[start of Page extract]
There is a ton of good music missing from the original album, but, as with Raiders of the Lost Ark, it does a pretty good job given the restraints if a single LP. Actually, I’d say it’s the better of the two in terms of music that was chosen. If I had to choose what cues to put on a roughly forty minute album, I’d choose most of the same music.

Rating: 9/10

Track Listing

  1. Anything Goes (2:54) 8/10
  2. Fast Streets of Shanghai (3:43) 8/10
  3. Nocturnal Activities (5:57) 7/10
  4. Short Round’s Theme (2:32) 10/10
  5. Children in Chains (2:45) 10/10
  6. Slalom on Mt. Humol (2:26) 6/10
  7. The Temple of Doom (3:01) 10/10
  8. Bug Tunnel and Death Trap (3:32) 9/10
  9. Slave Children’s Crusade (3:25) 10/10
  10. The Mine Car Chase (3:42) 10/10
  11. Finale and End Credits (6:19) 10/10

2008 Concord Set Album

It’s really strange how long it took for the second and third Indiana Jones scores to receive expanded releases. The Temple of Doom benefits the most from the expanded 2008 Concord release. Not only was it originally the hardest to find of the three CDs, it now has over twice as much music available. With a chronological track ordering, the tonal shifts of the movie is perfectly captured. The first half is mostly light-hearted adventure fare while the second features more percussion and dark or epic cues.
[end of Page extract]
[start of Given information]
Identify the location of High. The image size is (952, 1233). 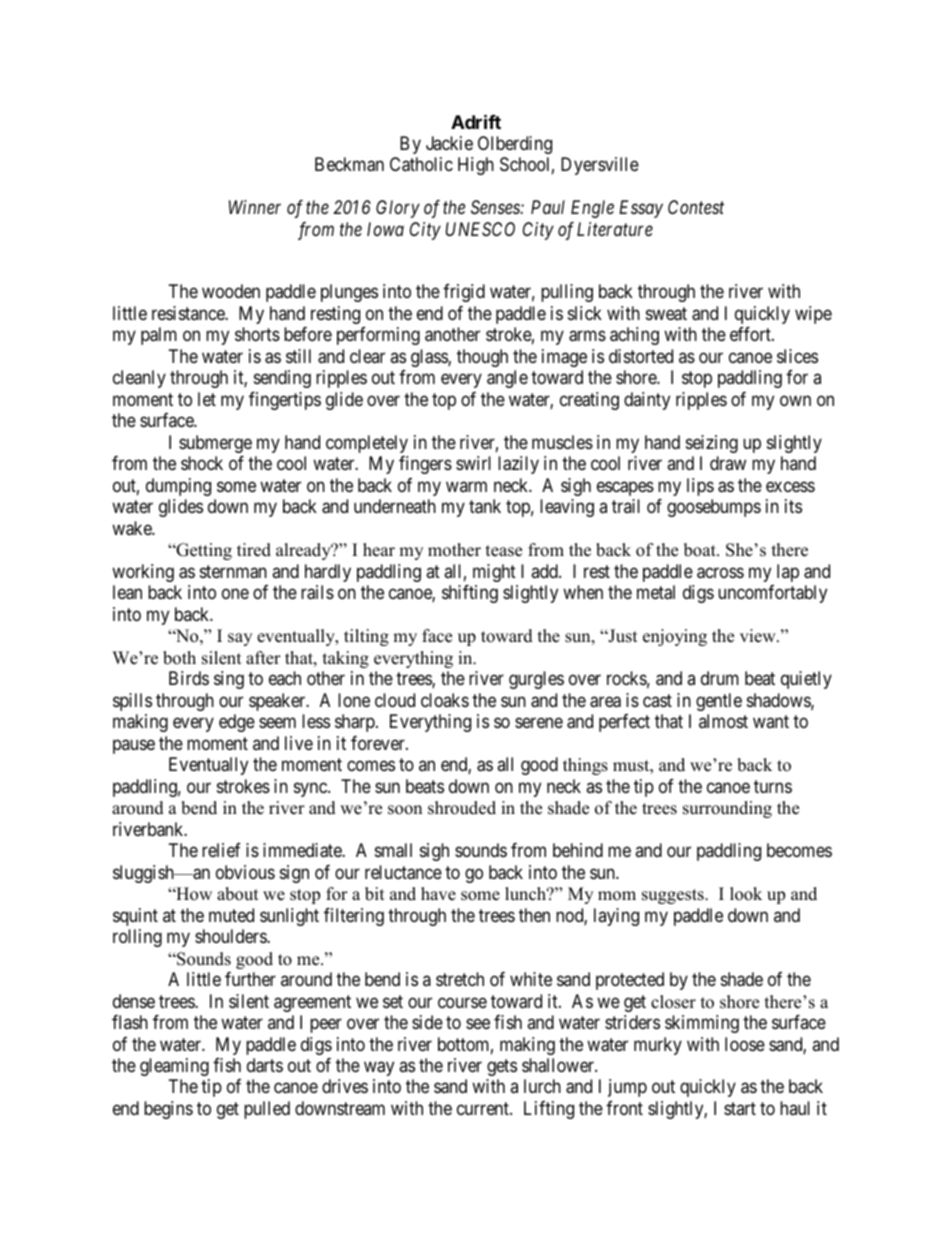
[end of Given information]
Task prompt: Continue the review of the Temple of Doom soundtrack albums, picking up right after its final sentence.

The response:
The nightclub sequence is expanded upon with “Indy Negotiates” and “Nightclub Brawl”, the latter of which features an instrumental version of “Anything Goes” at the end. “The Scroll/To Pankot Palace” introduces the Temple of Doom theme, which was originally only present in “Mine Car Chase”. Here it is played alongside percussion until bursting out as a sinister fanfare. And speaking of outbursts, Williams unleashes an otherworldly choir in “Approaching the Stones” as Indy finds his treasure.

A great deal of the new tracks cover the seemingly endless series of action sequences in the movie’s last third. Most feature Short Round, Willy, and Indy’s themes playing among an action backdrop. “Water!” is a track which literally sparkles, while in “The Sword Trick”, Williams makes a humorous reference to “The Basket Chase” when Indiana Jones fails to repeat his act of simply shooting down a swordsman. The best addition among these cues is “Broken Bridge/British Relief”, the climatic cue. It features various action statements of the Temple of Doom theme, with the Sanskrit chant breaking out at one point as Indy almost has his heart ripped out. The slave children’s theme breaks out chorally as the main villain meets his demise and a little heroic fanfare concludes things.

Three tracks can be found on the fifth disc. The best of these is “Indy and the Villagers”, which is the film’s first appearance of the slave children theme. “The Secret Passage” is an ominous cue with typical creepy crawler music, and “Return to the Village/Raiders March” serves as a good finale for the fifth bonus disc, though it does cut off abruptly where “Finale and End Credits” starts. This release really shows how great the Temple of Doom score is.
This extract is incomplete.